- [Aim of the task] Give a faithful, exact copy of all entries, minus the images.

━━ Provided information ━━

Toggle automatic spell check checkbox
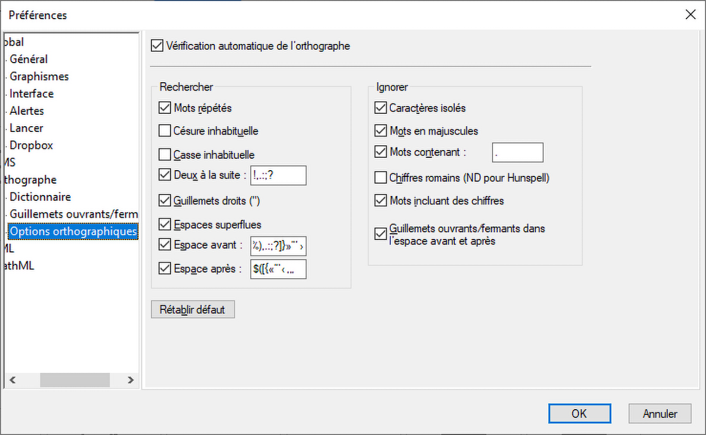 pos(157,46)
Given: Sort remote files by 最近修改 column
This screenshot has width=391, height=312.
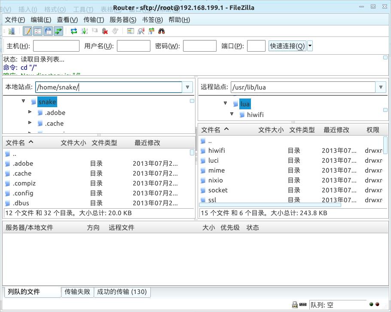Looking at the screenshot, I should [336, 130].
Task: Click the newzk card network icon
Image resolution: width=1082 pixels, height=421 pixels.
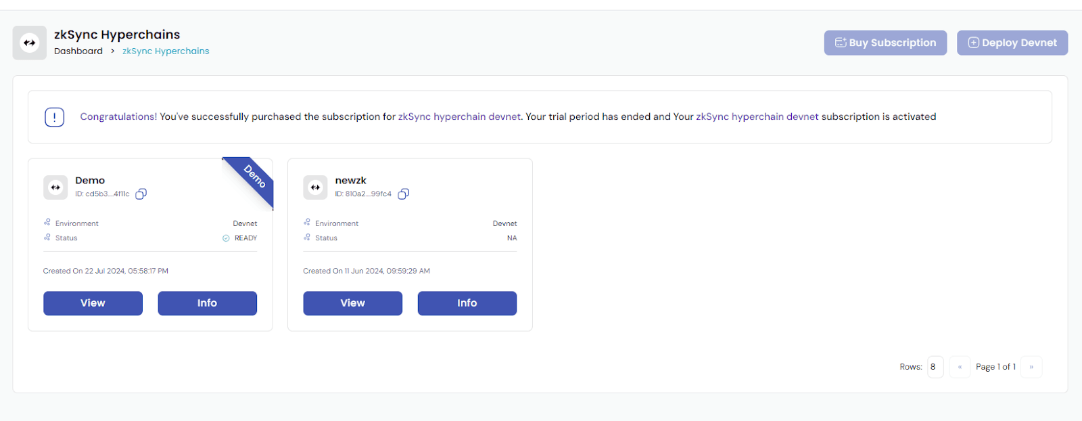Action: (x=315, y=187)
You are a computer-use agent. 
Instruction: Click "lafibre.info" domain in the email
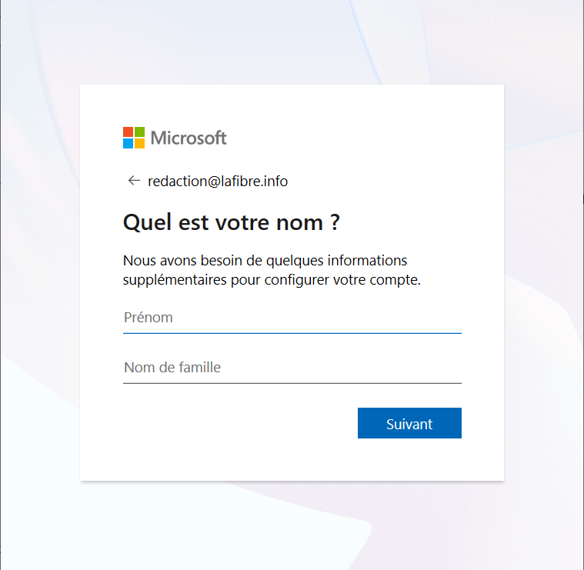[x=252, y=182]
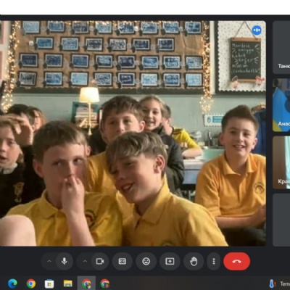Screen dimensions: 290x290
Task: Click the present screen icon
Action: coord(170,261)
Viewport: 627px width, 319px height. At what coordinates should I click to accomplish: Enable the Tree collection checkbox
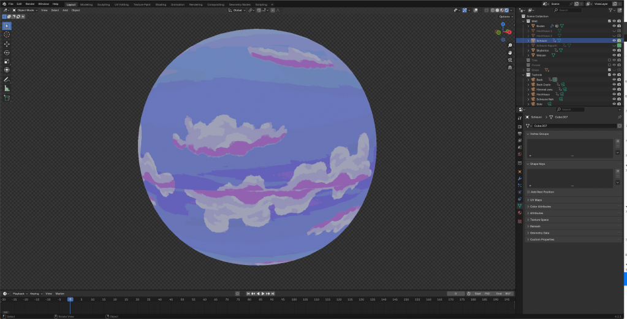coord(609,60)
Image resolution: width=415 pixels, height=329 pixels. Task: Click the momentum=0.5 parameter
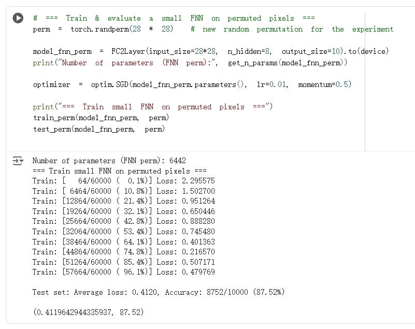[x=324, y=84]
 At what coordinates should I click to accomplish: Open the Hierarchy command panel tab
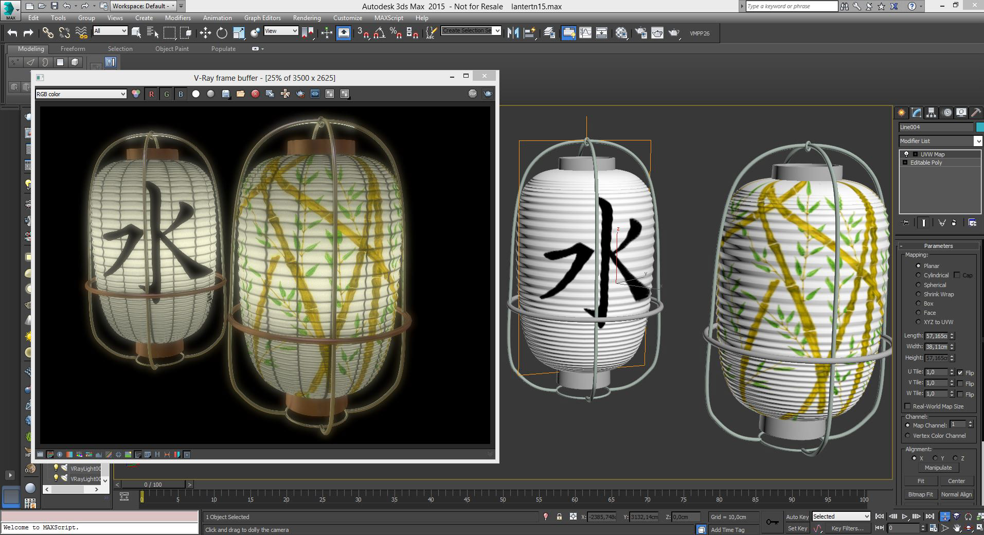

━━━

- [Problem solution]
Toggle automatic spell check checkbox
 pos(157,46)
Given: Sort remote files by 最近修改 column
This screenshot has width=391, height=312.
Looking at the screenshot, I should [336, 130].
Task: Click the newzk card network icon
Image resolution: width=1082 pixels, height=421 pixels.
Action: (x=315, y=187)
You are a computer-use agent. 
Instruction: Click "lafibre.info" domain in the email
[x=252, y=182]
Screen dimensions: 290x290
Task: Click the present screen icon
Action: coord(170,261)
Viewport: 627px width, 319px height. At what coordinates should I click to accomplish: Enable the Tree collection checkbox
coord(609,60)
Image resolution: width=415 pixels, height=329 pixels. Task: Click the momentum=0.5 parameter
[x=324, y=84]
 At what coordinates should I click to accomplish: Open the Hierarchy command panel tab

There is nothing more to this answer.